Rev. Dr. Kenneth Mtata, WCC program director for Public Witness and Diakonia, said the discussion focussed on whether the church can bear witness in our times.

Dr Bertrand Ramcharan, a former leading UN human rights official from Guyana, said, “The churches have always had a leading role as a community of thought.”

Ramcharan worked as a deputy under then-UN secretary-general Sergio Vieira de Mello, who was killed on 19 August 2003 during the attack on the United Nations headquarters in Baghdad.

“We live in a time of deep convulsions within countries and adjustment in the relations among major powers. And we must ask ourselves, what is the basis for coexistence among these powers?” said Ramcharan.

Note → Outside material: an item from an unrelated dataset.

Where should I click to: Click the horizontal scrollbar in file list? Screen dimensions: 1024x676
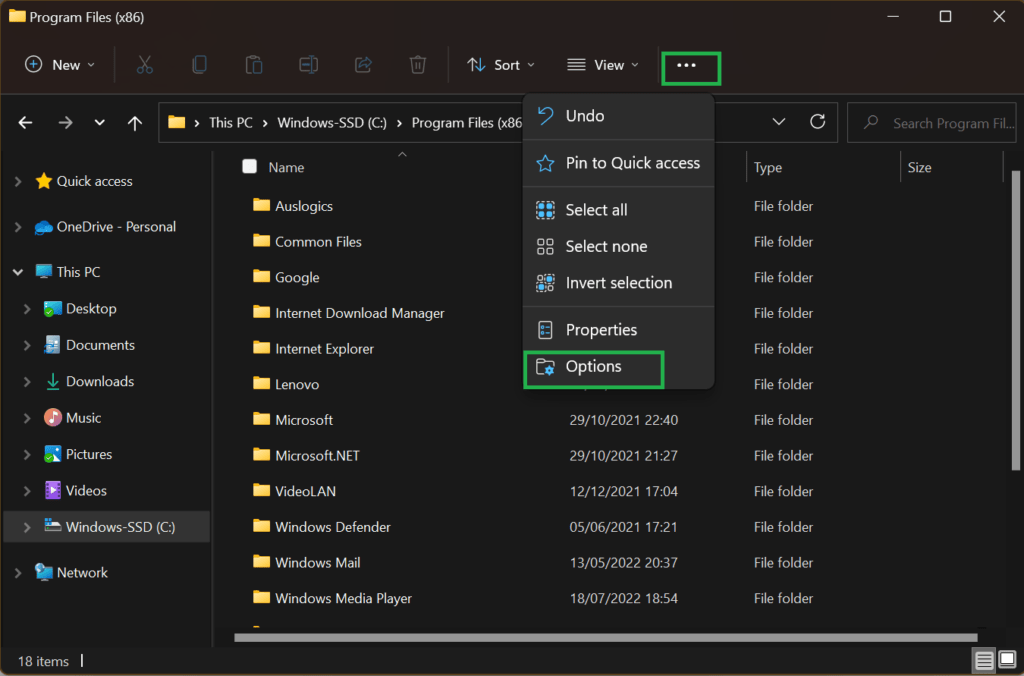pyautogui.click(x=605, y=636)
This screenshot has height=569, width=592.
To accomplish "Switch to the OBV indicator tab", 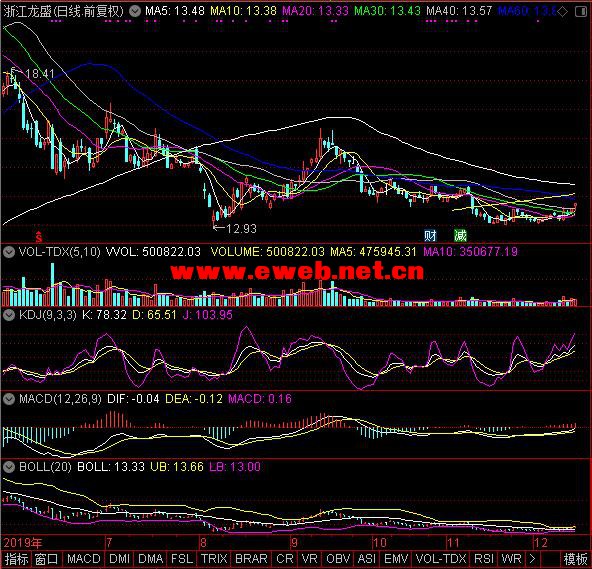I will click(338, 559).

Non-governmental organizations and civil society are the conscience of the world, said the former UN official. Civil society, including the churches, is part of the process, and conflicts must be managed with respect for humanity.

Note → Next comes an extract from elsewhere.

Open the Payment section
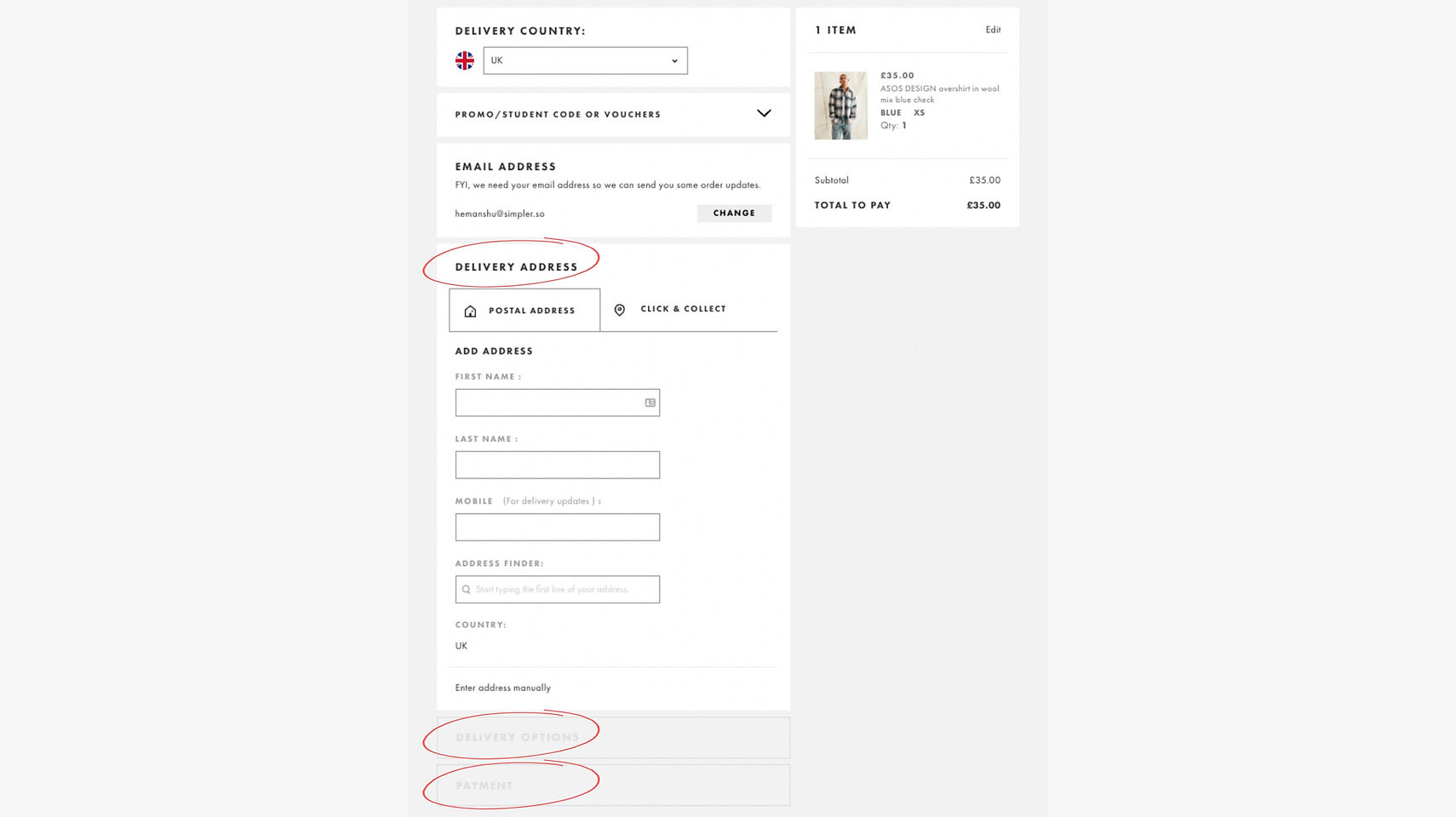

Dr Hanna Ojanen of the Evangelical Lutheran Church of Finland and a research fellow and assistant professor spoke about global insecurity.

One layer of this stems from climate emergencies, with quickly changing living conditions for human beings and other living beings.

“We need preparedness. And we need cooperation; we need a lot of thinking ahead, but we are only sometimes capable of doing that,” she said.

Struggle for justice

Uhuru Ignatius Dempers, director for Social Development at the Evangelical Lutheran Church of Namibia, was critical of the churches’ role in the current economic system.

“The geopolitical situation in the world is dynamic and ever-evolving. But the experiences of those on the receiving end has been, and remain, almost the same”, said Dempers.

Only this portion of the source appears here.